9 QUEBEC FEATURES AT TIFF
Quebec has nine features among the 27 films in TIFF’s Canadian lineup. Here they are.
HOCHELAGA, TERRE DES ÂMES
François Girard (Thirty Two Short Films About Glenn Gould, The Red Violin) explores the history and prehistory of Montreal over the past 750 years, beginning with a football game at Percival-Molson Stadium and going back to an Iroquois massacre in 1267.
EYE ON JULIET
Kim Nguyen (Rebelle, Two Lovers and a Bear) continues his existential exploration of other cultures with this story of an American hexapod operator who becomes intrigued by a woman he sees through the eyes of the surveillance contraption he uses to monitor a pipeline in North Africa.
OUR PEOPLE WILL BE HEALED
In her 50th film, Abenaki filmmaker Alanis Obomsawin finds a positive Indigenous story at a special school in the Manitoba First Nations community of Norway House.
TA PEAU SI LISSE
Quebec auteur Denis Côté is known for both his offbeat fiction films (Vic et Flo ont vu un ours, Curling) and his surreal documentaries (Bestiaire, Carcasses). His latest is an immersive trip into the world of bodybuilding.
A WORTHY COMPANION
Photographer brothers Carlos and Jason Sanchez make their feature debut with this story of a 30-yearold woman (Evan Rachel Wood) who becomes obsessed with a teenage runaway (Julia Sarah Stone).
ALL YOU CAN EAT BUDDHA
Ian Lagarde’s first feature injects dramatic quirk to the tale of an oddly charismatic man at an all-inclusive resort who begins performing minor miracles.
AVA
Montrealer Sadaf Foroughi’s debut feature is the semi-autobiographical tale of a teenage Iranian girl who begins to question her family’s values when her mother brings her to a doctor to test her virginity.
LES AFFAMÉS
Robin Aubert crafts an unusual zombie flick with this story of a town in rural Quebec adjusting to the postapocalypse.

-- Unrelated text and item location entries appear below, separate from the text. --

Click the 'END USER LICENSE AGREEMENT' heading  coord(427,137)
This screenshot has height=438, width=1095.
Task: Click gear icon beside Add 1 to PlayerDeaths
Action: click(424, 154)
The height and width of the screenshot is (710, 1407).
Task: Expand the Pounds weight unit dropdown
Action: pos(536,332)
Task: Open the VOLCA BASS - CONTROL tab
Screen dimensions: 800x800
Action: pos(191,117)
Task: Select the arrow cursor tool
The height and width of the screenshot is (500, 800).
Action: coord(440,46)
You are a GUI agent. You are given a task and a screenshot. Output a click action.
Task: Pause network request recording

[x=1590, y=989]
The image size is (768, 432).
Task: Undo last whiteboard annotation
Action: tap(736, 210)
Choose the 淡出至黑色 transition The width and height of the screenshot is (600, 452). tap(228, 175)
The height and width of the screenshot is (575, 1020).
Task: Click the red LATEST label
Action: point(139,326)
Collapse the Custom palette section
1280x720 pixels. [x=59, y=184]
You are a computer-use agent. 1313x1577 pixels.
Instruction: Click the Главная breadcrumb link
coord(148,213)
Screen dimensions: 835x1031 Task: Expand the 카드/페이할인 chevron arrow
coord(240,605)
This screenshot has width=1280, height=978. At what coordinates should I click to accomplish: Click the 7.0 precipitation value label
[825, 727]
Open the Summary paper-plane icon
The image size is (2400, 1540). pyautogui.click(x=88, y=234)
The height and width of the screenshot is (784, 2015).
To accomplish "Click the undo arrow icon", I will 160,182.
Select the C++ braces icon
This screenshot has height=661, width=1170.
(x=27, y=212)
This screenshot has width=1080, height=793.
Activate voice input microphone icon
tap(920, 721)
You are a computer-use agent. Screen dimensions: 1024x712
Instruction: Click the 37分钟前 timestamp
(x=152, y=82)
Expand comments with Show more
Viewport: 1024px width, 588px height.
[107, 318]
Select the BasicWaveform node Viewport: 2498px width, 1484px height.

LA PETITE FILLE QUI AIMAIT TROP LES ALLUMETTES
Co-director of last year’s TIFF best Canadian feature winner, Ceux qui font les révolutions à moitié n’ont fait que se creuser un tombeau, Simon Lavoie returns solo with this blackand-white adaptation of Gaétan Soucy’s 1998 novel about a pair of children left to their own devices following the death of their overbearing, religious father.